Mary L. G. Carus-Wilson (, Petrie; after marriage, Mrs. Ashley Carus-Wilson, or Mary Carus-Wilson, or Mrs. C. (Charles) Ashley Wilson; pen names, C. Ashley Carus-Wilson and Helen Macdowall; 1861 – November 19, 1935), was an English author and speaker known for her work on biblical study and missionary work. Her father was Martin Petrie. She wrote a biography about her sister, Irene Petrie, a missionary to Kashmir. The Pitts Theology Library at Emory University has a collection of her papers. Eleanora Carus-Wilson was her daughter. She was also published using the name Helen Macdowall in the Sunday at Home and lectured on women's suffrage. In England she established a correspondence program for the secular study of scripture.

Early life
Mary Louisa Georgina Petrie was born in Yorktown, Surrey, England, the eldest daughter of Colonel Martin Petrie and his wife Eleanora Grant Macdowall Petrie. She graduated from University College, London, with a B.A. in 1881.

Career
Petrie founded, edited, and was president of The College by Post, a program for secular biblical study via correspondence created in the late 19th century.

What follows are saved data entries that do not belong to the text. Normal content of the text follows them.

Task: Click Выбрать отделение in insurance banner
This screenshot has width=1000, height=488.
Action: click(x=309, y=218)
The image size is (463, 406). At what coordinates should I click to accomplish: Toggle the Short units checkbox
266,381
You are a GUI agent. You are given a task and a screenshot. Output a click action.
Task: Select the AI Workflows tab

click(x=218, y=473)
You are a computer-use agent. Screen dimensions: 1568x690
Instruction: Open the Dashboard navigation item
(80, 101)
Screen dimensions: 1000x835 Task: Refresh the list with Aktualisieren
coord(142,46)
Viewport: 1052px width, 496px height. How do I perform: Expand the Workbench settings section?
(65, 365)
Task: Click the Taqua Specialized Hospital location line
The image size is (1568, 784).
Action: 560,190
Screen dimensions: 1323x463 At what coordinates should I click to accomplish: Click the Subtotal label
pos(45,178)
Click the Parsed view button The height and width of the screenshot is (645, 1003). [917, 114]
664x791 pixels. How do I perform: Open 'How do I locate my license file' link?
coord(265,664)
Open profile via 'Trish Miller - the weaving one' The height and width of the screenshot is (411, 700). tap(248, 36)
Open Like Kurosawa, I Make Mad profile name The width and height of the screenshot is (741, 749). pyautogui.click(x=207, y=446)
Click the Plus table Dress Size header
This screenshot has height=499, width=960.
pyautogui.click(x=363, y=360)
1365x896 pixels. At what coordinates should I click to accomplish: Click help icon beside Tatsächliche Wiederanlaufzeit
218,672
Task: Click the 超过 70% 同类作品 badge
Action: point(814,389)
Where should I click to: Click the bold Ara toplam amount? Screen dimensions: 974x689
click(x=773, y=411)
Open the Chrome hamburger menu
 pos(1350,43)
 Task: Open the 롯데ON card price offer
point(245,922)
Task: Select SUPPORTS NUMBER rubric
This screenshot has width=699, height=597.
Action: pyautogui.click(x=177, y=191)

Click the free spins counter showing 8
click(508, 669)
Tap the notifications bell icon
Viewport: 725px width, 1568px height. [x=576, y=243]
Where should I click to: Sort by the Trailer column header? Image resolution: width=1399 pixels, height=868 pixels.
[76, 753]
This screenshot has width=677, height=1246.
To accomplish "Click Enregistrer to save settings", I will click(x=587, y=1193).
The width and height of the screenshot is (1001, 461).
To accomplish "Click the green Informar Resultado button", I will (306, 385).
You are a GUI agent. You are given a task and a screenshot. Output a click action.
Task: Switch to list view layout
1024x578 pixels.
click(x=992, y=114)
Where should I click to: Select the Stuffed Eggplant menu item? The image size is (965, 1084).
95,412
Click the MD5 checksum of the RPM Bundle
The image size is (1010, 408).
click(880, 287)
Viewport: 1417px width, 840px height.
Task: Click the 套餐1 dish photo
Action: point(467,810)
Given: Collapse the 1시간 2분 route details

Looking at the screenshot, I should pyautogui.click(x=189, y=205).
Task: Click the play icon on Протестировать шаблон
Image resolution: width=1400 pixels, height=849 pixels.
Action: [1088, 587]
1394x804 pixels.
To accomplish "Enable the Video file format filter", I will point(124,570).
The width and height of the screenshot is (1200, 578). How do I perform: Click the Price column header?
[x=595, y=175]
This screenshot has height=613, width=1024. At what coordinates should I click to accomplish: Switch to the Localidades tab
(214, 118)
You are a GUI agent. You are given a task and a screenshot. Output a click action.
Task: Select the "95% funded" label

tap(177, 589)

She had articles published in various Christian and women's publications. She wrote nine books about missionaries and Bible study. She was also a speaker.

Her book Clews to the Holy Writ, promoted studying the Bible in its historical order.  She wrote Irene Petrie: Missionary to Kashmir of her sister who died doing missionary work in India.

She married Charles Ashley Carus-Wilson, a professor in Montreal, Canada, in 1892, and they had three children. After her marriage, she published under the name C. Ashley Carus-Wilson except in The Sunday at Home where she went by Helen Macdowall, her mother's family name. Her children were named Louis, Martin, and Eleanora (Eleanora Carus-Wilson). She died November 19, 1935 leaving to her two surviving children the home in Kensington that she inherited from her father.

Alfred Tucker corresponded with her September 20, 1903. She planned to write a biography about him.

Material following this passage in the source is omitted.